Xiaobin Liu, Tedy Thomas, Alan Boguslawski, and Russell Tessier

Department of Electrical and Computer Engineering University of Massachusetts, Amherst, MA, USA

*Abstract*—In this paper, we describe the use of magnetic RAM (MRAM) in coarse-grained reconfigurable arrays (CGRAs) as a configuration cache to allow for bulk low-energy storage and rapid device reconfiguration. If an energy-saving configuration update for an application is needed, a new configuration can be quickly swapped into compute blocks and interconnect switchboxes to minimize system down time. The determination of when to configure and an analysis of the CGRA architectural impact of MRAM is evaluated via system-level emulation. Our experiments show that the use of MRAM reduces overall application energy consumption by nearly 30% when dynamic reconfiguration is used.<sup>1</sup>

### I. INTRODUCTION

In this paper, we address concerns about coarse-grained reconfigurable array (CGRA) reconfiguration time and energy in response to changing environmental parameters for signal processing applications. Our main contribution is the storage of multiple configurations for CGRA processing elements and associated interconnect in magnetic RAM (MRAM) close to their target resources. This emerging memory architecture is well suited to bulk configuration storage, given its nonvolatile and low leakage characteristics. The reduced size of MRAM in contrast with SRAM (roughly a factor of four) allows for increased configuration storage with the ability to support numerous applications, both active and inactive. Since both the energy and access time characteristics of MRAMs differ from SRAM, architectural changes to the CGRA system are required. Our work includes a full evaluation of MRAM implementation tradeoffs for CGRAs and the energy benefits that can be achieved. We demonstrate that this CGRA design is rapidly responsive to changes in processing demands, providing just enough computation to the target application.
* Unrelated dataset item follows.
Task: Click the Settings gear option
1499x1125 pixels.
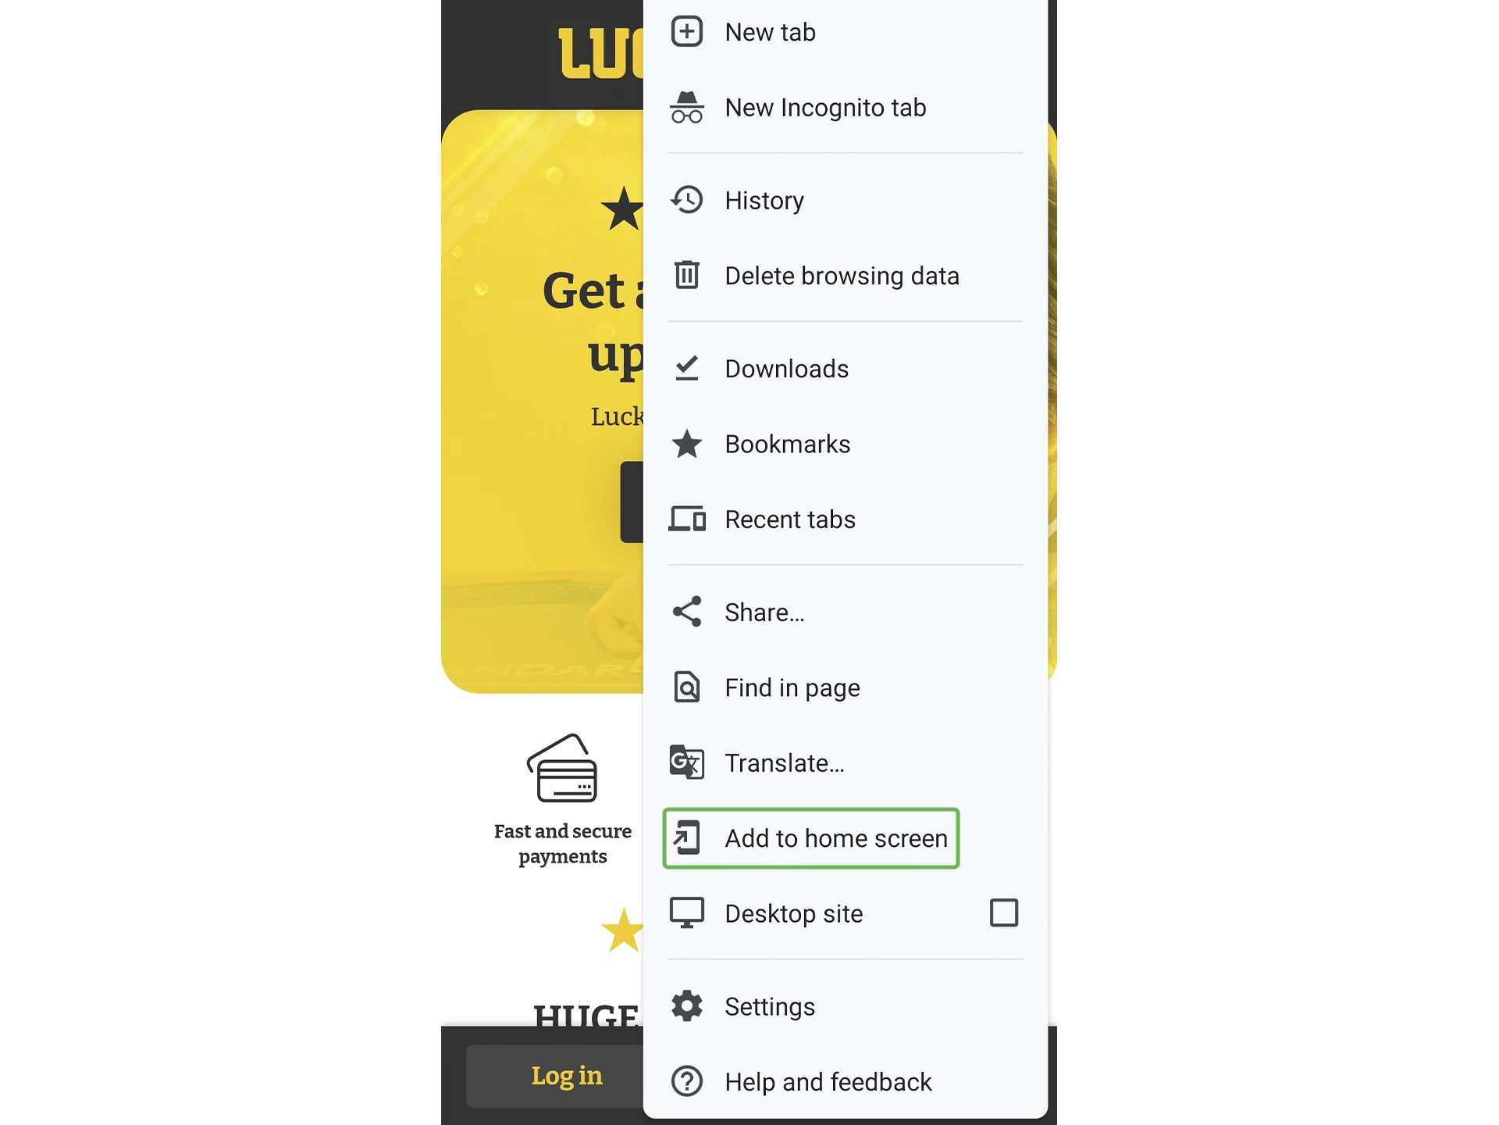Action: coord(767,1005)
The specific contributions of this work include: (1) Examination of the architectural impact of MRAM on CGRAs with respect to memory architecture, (2) quantification of energy savings from using MRAM instead of on-chip SRAM to cache CGRA configuration information for time-varying signal processing applications and (3) quantification of the energy reduction available from fast CGRA reconfiguration based on DSP application parameters.

## II. BACKGROUND

Energy-efficient implementation of baseband signal processing and image processing is challenging due to recent

<sup>1</sup>An extended version of this paper is available at http://www.ecs.umass.edu/ece/tessier/liu-fpl15-extended.pdf.

industrial trends. For example, link adaptation (or adaptive coding) is widely used to maximize overall data transmission throughput by adapting the coding scheme according to the quality of the radio channels [1]. Adaptive image processing is being performed on a large class of personal and automotive devices, often in energy-constrained environments. These trends create significant run-time computational workload variations. Specific signal processing applications which exhibit *time-varying* computational loads, communication decoding (e.g. Reed Solomon) and image processing (filtering, motion estimation), are targeted to our platform for experimentation.

Coarse-grained reconfigurable arrays generally contain tens or hundreds of ALU-based processing elements (PEs) which include small amounts of memory. CGRAs typically store configuration information on-chip in SRAM and the information is distributed to processing elements and switchboxes as application execution changes (e.g. in response to a context switch or application update). In this paper, we address SRAM power limitations through the use of MRAM to allow for the storage of multiple configurations for the processing elements and determine appropriate times to reconfigure the system.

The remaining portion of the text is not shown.